Lammy: Shadow lord chancellor

Government plans to reform judicial review come from the “same authoritarian playbook” as anti-democratic measures taken by the Hungarian and Polish governments, Labour’s legal spokesmen have argued.

Shadow lord chancellor David Lammy and shadow attorney general Lord Falconer said people should be “just as outraged” at the plans as they have been by a Hungarian law undermining the independence of the country’s judiciary, and a Polish law making it possible for judges to face disciplinary measures for rulings the government does not like.

At the end of July, the government announced Lord Faulks QC [2] as head of an independent panel of experts examining if there is a need to reform the judicial review process.

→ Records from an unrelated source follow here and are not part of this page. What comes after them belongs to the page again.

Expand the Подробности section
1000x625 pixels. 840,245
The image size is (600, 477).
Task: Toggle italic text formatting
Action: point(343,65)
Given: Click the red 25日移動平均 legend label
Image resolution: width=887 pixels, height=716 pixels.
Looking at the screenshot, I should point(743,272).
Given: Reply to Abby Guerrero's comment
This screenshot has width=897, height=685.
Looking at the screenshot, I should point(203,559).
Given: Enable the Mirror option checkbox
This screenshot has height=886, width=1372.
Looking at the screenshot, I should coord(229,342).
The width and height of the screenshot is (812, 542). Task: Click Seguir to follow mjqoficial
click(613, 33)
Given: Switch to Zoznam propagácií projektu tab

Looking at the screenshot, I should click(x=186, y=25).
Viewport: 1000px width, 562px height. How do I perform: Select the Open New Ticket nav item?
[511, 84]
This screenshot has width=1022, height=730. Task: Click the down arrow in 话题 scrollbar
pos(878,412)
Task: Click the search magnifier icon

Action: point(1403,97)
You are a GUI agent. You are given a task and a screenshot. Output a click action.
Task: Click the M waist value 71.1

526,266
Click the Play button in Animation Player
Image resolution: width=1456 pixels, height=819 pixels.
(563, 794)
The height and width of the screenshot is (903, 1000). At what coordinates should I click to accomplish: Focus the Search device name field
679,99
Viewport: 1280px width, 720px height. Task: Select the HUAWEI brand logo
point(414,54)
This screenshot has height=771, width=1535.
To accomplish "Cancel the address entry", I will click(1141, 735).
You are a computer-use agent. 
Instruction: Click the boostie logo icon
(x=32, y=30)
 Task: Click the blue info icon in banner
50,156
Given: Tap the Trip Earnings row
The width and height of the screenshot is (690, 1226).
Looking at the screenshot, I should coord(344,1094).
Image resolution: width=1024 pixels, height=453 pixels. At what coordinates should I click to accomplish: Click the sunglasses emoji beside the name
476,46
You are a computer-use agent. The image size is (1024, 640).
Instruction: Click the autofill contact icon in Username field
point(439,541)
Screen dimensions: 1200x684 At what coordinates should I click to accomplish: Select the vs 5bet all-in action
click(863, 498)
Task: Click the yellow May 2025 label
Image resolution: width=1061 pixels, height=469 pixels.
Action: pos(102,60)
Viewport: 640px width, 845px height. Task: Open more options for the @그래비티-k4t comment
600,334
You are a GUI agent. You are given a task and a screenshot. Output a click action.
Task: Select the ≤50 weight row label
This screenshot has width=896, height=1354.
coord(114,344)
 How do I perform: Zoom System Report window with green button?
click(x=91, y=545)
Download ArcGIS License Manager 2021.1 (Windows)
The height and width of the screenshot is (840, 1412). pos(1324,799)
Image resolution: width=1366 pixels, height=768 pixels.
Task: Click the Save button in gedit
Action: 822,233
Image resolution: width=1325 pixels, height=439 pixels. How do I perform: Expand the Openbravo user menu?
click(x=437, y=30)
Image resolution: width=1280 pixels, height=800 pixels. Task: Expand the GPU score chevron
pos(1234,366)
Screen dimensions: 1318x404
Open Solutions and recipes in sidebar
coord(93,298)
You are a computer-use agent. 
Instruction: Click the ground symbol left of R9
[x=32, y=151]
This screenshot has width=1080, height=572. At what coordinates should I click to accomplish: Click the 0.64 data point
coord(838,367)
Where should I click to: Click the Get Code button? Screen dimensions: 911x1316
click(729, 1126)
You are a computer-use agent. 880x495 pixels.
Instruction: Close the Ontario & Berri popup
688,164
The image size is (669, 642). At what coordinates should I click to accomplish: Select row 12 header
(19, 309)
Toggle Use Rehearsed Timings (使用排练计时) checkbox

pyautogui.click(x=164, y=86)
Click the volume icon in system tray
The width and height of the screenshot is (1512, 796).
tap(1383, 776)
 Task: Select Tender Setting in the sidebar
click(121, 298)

Given that Lord Faulks is a former Conservative justice minister – although he now sits as a crossbench peer – there have been questions about how independent the review will be.

In an article for The Times, the Labour pair said the Conservatives wanted “to unpick our unwritten constitution to free Tory ministers from checks, balances and scrutiny just when they are needed most”.

What they called a “bare-faced power grab” could stop grieving families from challenging the government’s mistakes over the handling of Covid-19, for example.

“The government’s argument is that when there is a big political row around a decision which is said to be unlawful, the courts should not be allowed to have the final word. They claim this is continuing politics illegitimately in the courts.

“Very often bad decisions are both illegal and provoke a huge political storm. It would be utterly wrong to have a constitution which says that the worse the controversy, the safer from legal challenge a law-breaking minister would be.”

The article stressed the importance of judicial review in ensuring the rule of law and forcing ministers to follow it.

“This government’s response to being thwarted by the courts is to take away their power. Small ‘c’ conservatives, social democrats, socialists and liberals should come together to oppose the government’s attempted power grab. The country will pay a terrible price if we do not stop them.”